Bill To Ban Lead Fishing Weights On Table In California

Lead fishing weight photo by New York State Department of Environmental Conservation

One of the most hotly contested issues in California among the hunting and conservation communities is the state’s lead bullet ban that became news again when the Trump administration reversed the federal order (it’s yet to be seen if California’s phasing out of lead ammunition will be affected).

But a bill that was introduced on Friday by state assembly member Bill Quirk (D) would ban lead fishing weights.

Here’s a little more from the Siskiyou Daily News:

Assembly Bill 2787, introduced by Assemblymember Bill Quirk (D – Hayward), would use existing hazardous waste control laws to prohibit the manufacture, sale, and purchase of any fishing weight or sinker in California if the object is under a certain size.

The ban would apply to any sinker or weight that does not have a cross section greater than or equal to 2 centimeters in length – about three quarters of an inch – is under 50 grams in mass, and contains more than 0.1 percent lead by weight. Fifty grams is approximately 1.76 ounces.

If the bill is passed, California would join Maine, Massachusetts, New Hampshire, New York, Vermont, and Washington states, all of which have some form of ban on lead sinkers.

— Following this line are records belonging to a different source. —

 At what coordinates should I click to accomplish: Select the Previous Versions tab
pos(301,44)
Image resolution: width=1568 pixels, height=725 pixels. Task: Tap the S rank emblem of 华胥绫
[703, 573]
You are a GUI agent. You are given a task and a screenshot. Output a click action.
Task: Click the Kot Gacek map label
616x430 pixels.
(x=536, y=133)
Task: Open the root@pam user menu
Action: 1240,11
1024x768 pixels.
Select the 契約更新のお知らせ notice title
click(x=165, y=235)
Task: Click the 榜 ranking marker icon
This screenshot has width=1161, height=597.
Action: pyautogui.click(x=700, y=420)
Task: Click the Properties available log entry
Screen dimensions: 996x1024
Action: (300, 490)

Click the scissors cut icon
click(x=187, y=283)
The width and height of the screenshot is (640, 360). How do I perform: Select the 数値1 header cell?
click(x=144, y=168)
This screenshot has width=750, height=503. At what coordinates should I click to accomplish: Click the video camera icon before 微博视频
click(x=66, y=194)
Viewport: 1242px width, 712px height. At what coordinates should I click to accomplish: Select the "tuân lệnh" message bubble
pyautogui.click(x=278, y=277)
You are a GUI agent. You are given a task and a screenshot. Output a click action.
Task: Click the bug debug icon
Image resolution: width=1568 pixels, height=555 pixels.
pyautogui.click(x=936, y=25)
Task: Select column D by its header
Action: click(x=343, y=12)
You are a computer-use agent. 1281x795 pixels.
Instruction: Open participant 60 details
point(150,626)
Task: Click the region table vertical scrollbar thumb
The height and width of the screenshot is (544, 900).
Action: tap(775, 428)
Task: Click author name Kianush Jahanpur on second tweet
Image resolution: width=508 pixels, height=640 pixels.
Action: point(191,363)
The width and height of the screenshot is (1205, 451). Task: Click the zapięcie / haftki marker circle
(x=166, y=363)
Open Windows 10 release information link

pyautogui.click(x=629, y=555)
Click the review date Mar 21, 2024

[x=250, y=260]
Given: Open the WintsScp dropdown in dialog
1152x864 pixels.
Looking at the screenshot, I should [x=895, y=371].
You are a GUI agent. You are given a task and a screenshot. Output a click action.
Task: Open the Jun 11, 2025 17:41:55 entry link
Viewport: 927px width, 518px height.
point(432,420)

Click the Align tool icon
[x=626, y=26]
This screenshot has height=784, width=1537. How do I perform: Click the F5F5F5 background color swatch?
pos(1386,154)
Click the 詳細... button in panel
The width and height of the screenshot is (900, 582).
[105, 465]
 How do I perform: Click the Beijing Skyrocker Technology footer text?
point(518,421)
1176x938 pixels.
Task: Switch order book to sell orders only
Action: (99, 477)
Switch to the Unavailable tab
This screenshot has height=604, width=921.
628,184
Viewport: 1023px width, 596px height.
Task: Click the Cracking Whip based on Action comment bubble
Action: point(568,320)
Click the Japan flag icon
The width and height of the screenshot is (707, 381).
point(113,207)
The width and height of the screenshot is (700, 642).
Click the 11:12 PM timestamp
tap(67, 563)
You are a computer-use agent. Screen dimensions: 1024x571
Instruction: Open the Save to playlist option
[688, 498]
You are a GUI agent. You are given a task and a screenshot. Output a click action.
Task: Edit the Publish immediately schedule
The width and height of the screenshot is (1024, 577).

Quirk stated in a press release issued Friday, “Small lead fishing weights, like splitshot, are killing California wildlife. Many birds consume river gravel to aid in mashing and digesting food. Often they accidentally ingest discarded lead fishing weights. The lead poisons their liver, leading to a slow death. Water fowl, in particular, are common victims.”

The California Sportfishing League was quick to issue its own press release arguing that AB 2787 should not pass, with CSL Executive Director Marko Mlikotin stating, “There is no science that justifies banning fishing weights found in nearly every California angler’s tackle box. Making fishing too costly and less accessible will have a devastating impact on the state’s tourism industry and communities dependent on outdoor recreation for tax revenue and jobs.”

And here’s the full introduction to Quirk’s proposal:

AB 2787, as introduced, Quirk. Lead fishing weights and sinkers.
Existing law requires the Department of Toxic Substances Control to adopt regulations that establish a process for evaluating chemicals of concern in consumer products, and their potential alternatives, to determine how to best limit exposure to or reduce the level of hazard posed by a chemical of concern. Existing law requires that these regulations establish a process that includes an evaluation of the availability of potential alternatives and potential hazards posed by those alternatives and an evaluation of critical exposure pathways. Existing law requires that these regulations specify the range of regulatory responses that the department is authorized to take following the completion of the alternatives analysis.
Existing hazardous waste control laws regulate the disposal of, among other things, discarded appliances, lead acid batteries, small household batteries, lead wheel weights, and household hazardous waste. Existing law prohibits any person from managing any hazardous waste, except as provided in the hazardous waste control laws and regulations. A violation of the hazardous waste control laws is a crime.
This bill would, as part of the hazardous waste control laws, prohibit a person from manufacturing, selling, or purchasing a fishing weight or sinker in California that has no cross section greater than or equal to two centimeters in length, is under 50 grams in mass, and contains more than 0.1% lead by weight. The bill would provide, if the Department of Toxic Substances Control identifies an alternative to lead used in fishing weights or sinkers as a chemical of concern pursuant to a specified law, that the alternative remains subject to the evaluation process specified in that law. Because the bill would create a new crime, it would impose a state-mandated local program.
The California Constitution requires the state to reimburse local agencies and school districts for certain costs mandated by the state. Statutory provisions establish procedures for making that reimbursement.
This bill would provide that no reimbursement is required by this act for a specified reason.